REQUIRED WORK:
Using the data below, output a verbatim copy of the lines between the one holding "mc.watones.net (444, 273)" and the one holding "Image resolution: width=1280, height=896.", inclusive, without any pictures.
══════════
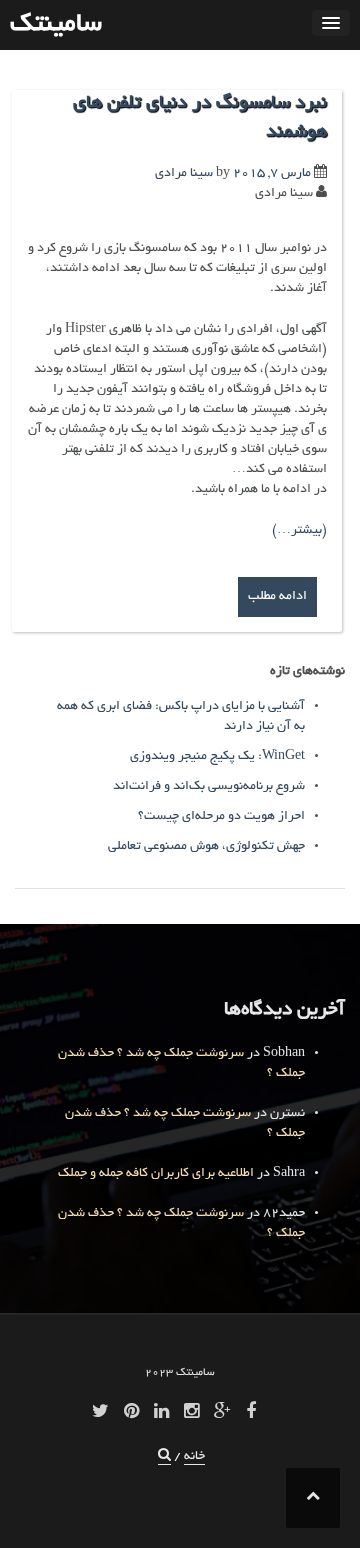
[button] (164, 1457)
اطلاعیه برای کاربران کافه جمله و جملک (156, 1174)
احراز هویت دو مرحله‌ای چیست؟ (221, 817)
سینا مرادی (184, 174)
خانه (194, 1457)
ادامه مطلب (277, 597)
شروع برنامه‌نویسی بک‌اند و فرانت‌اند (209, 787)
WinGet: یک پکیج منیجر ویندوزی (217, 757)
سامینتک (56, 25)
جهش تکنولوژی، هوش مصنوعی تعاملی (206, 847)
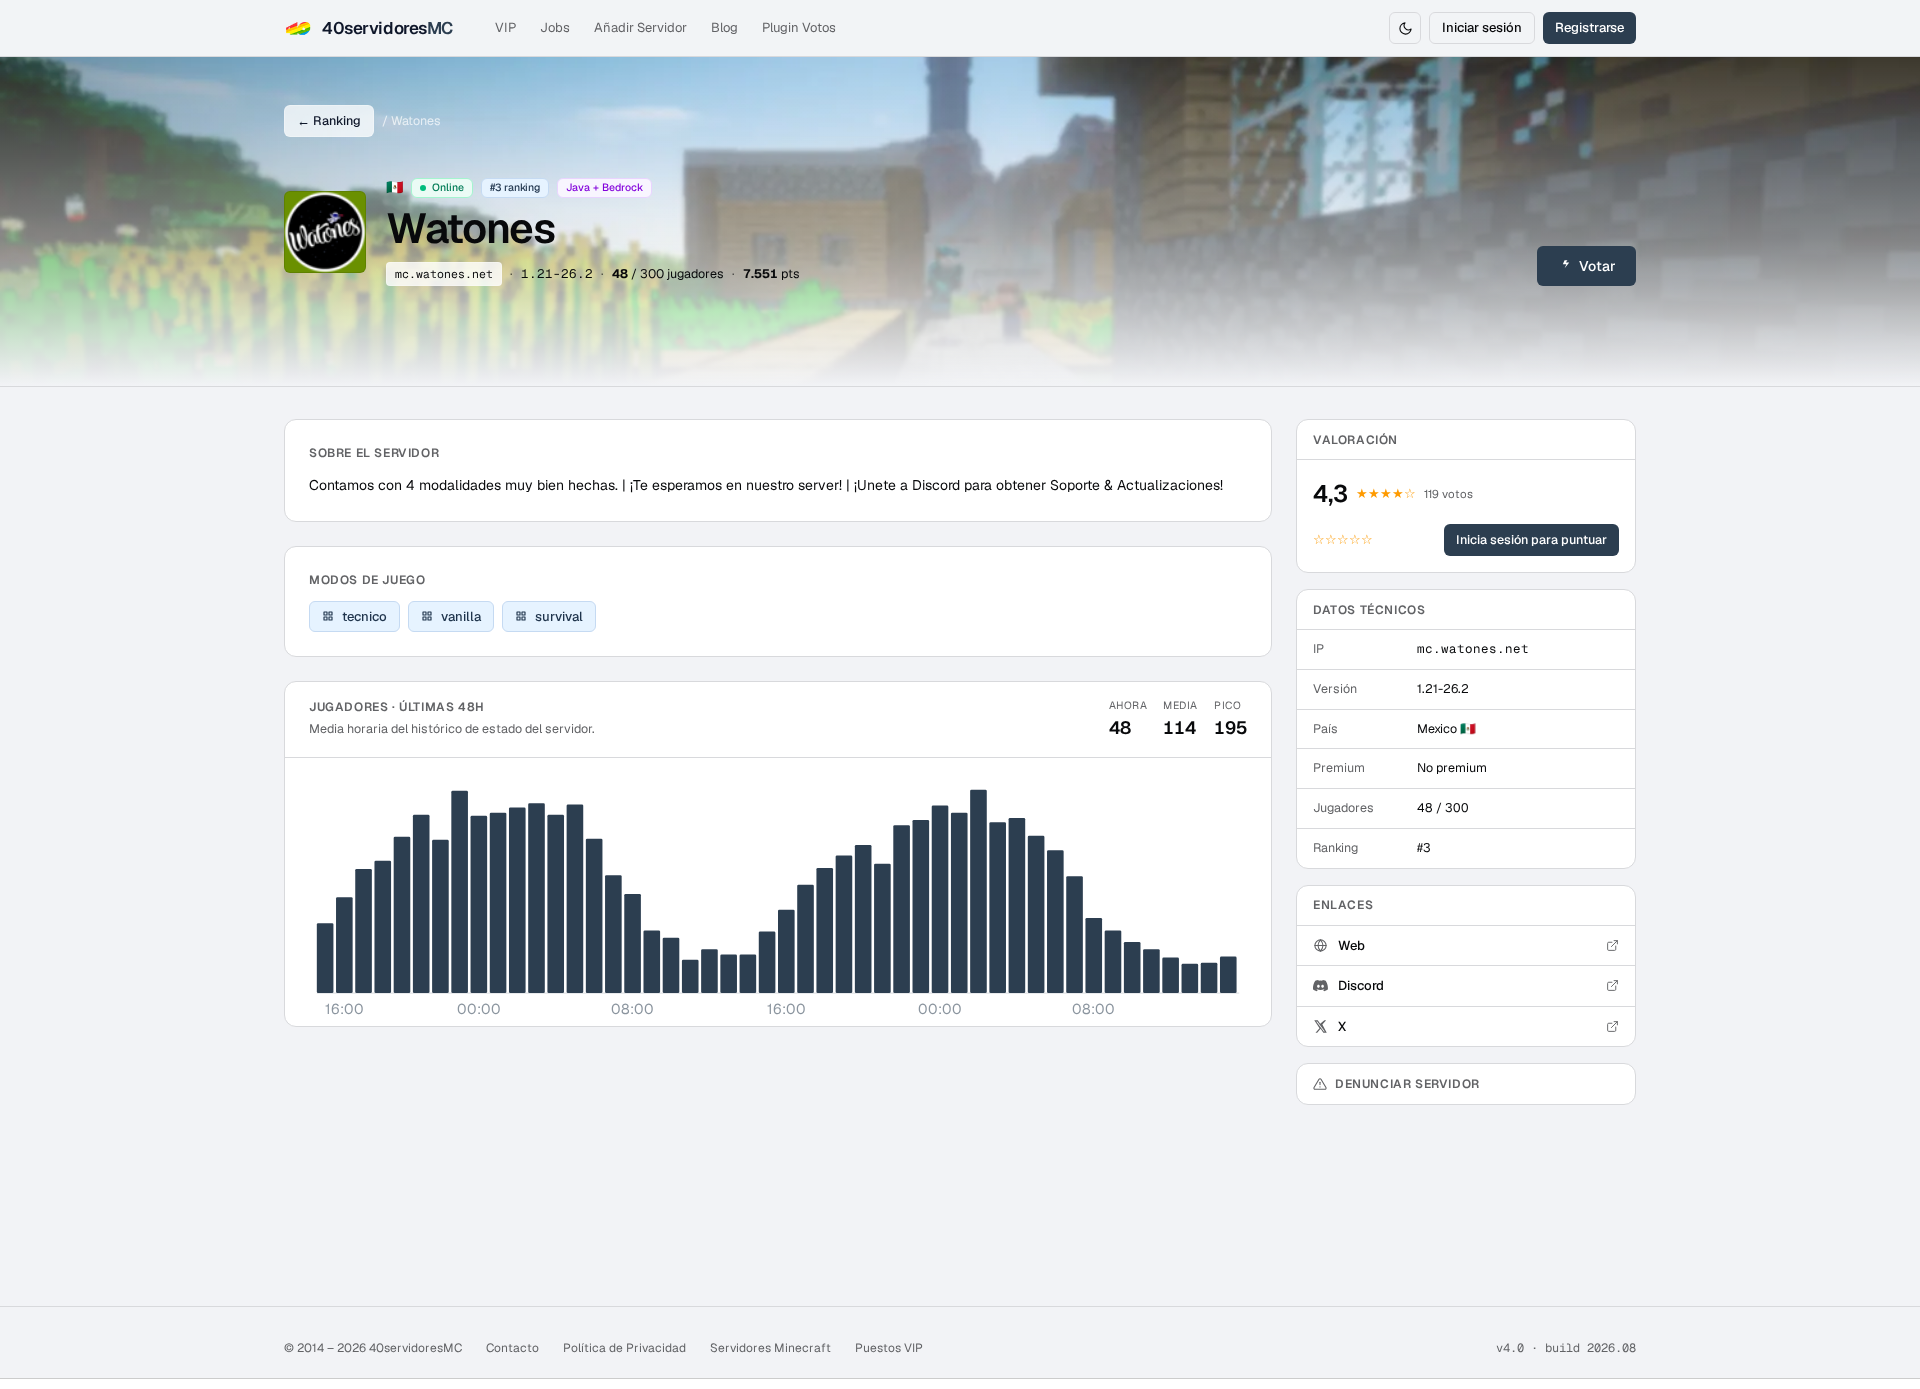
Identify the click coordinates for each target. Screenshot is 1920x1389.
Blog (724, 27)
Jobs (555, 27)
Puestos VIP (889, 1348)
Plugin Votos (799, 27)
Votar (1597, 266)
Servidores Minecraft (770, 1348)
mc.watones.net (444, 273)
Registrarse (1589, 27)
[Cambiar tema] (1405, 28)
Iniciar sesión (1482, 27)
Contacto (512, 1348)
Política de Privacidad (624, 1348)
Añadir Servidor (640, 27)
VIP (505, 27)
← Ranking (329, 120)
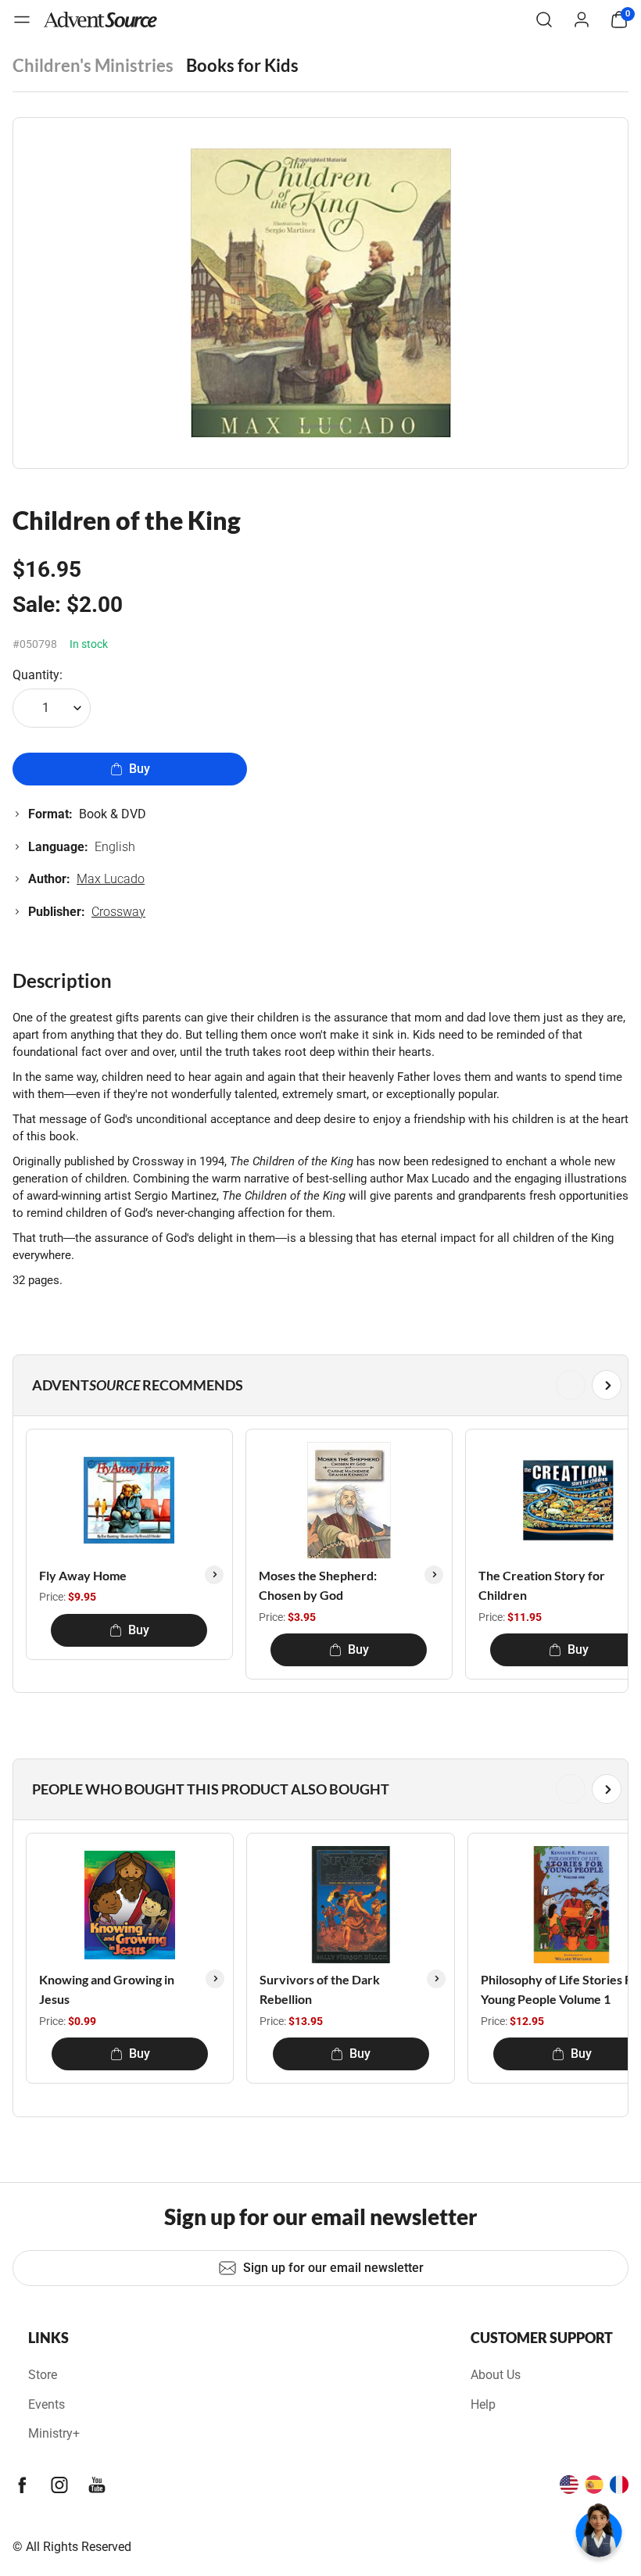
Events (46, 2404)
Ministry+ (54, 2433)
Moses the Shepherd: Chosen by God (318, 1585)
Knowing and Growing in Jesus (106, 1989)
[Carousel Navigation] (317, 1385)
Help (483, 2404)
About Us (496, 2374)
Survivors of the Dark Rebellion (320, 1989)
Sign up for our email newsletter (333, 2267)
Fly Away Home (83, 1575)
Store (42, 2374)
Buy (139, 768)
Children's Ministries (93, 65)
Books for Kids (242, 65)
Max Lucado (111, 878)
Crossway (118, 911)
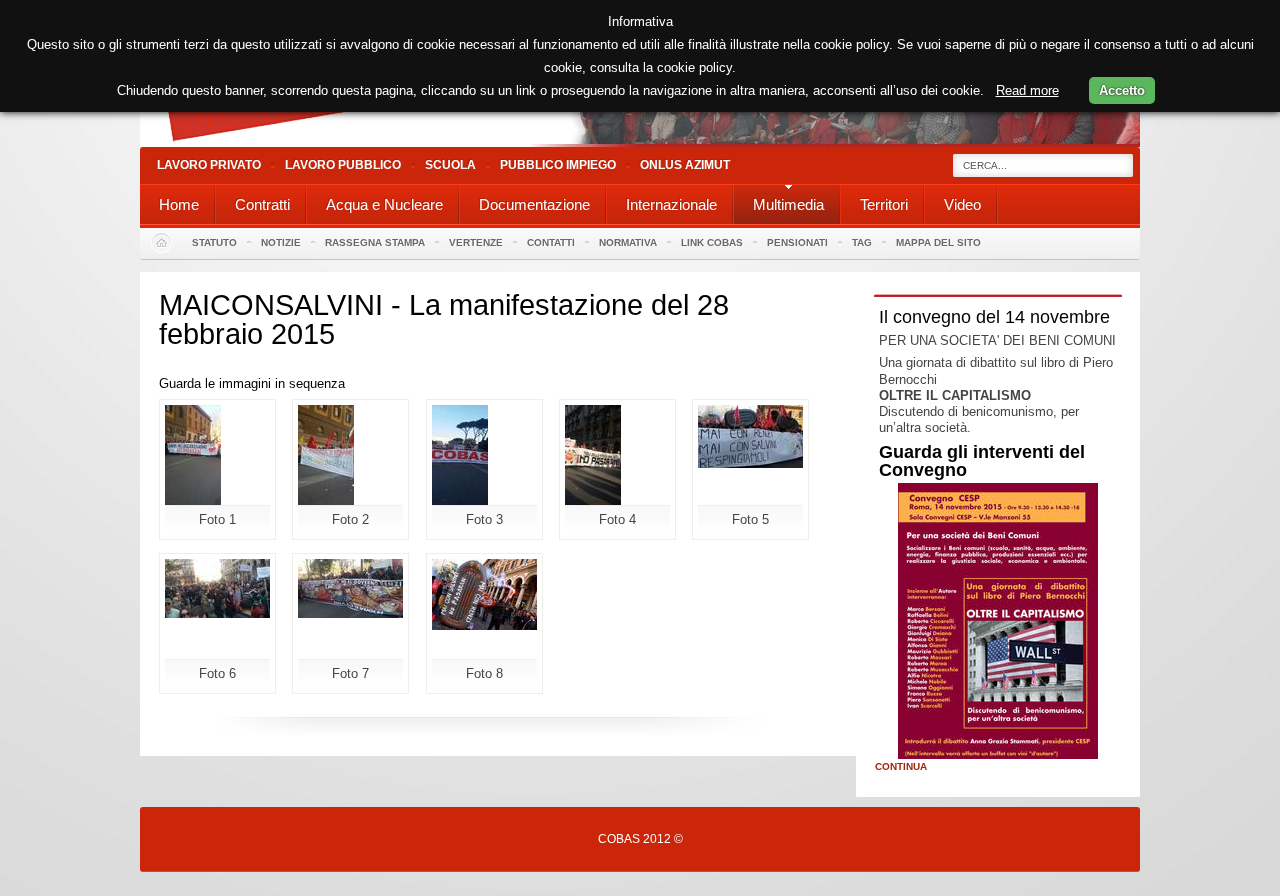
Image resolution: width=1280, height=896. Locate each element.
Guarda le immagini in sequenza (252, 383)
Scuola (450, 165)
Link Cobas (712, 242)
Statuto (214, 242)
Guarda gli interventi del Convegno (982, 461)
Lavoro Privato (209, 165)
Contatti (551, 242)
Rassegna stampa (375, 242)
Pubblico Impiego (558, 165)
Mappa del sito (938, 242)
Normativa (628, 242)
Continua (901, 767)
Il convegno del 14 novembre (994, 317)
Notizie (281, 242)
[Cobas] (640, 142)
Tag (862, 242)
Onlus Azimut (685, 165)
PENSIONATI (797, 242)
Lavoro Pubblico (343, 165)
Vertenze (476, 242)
══════════
RESPONSE AREA:
mc.watones.net (444, 273)
Registrarse (1589, 27)
[Cambiar tema] (1405, 28)
Iniciar sesión (1482, 27)
Contacto (512, 1348)
Política de Privacidad (624, 1348)
Añadir Servidor (640, 27)
VIP (505, 27)
← Ranking (329, 120)
Events (46, 2404)
Ministry+ (54, 2433)
Moses the Shepherd: Chosen by God (318, 1585)
Knowing and Growing in Jesus (106, 1989)
[Carousel Navigation] (317, 1385)
Help (483, 2404)
About Us (496, 2374)
Survivors of the Dark Rebellion (320, 1989)
Sign up for our email newsletter (333, 2267)
Fly Away Home (83, 1575)
Store (42, 2374)
Buy (139, 768)
Children's Ministries (93, 65)
Books for Kids (242, 65)
Max Lucado (111, 878)
Crossway (118, 911)
Image resolution: width=1280, height=896. Locate each element.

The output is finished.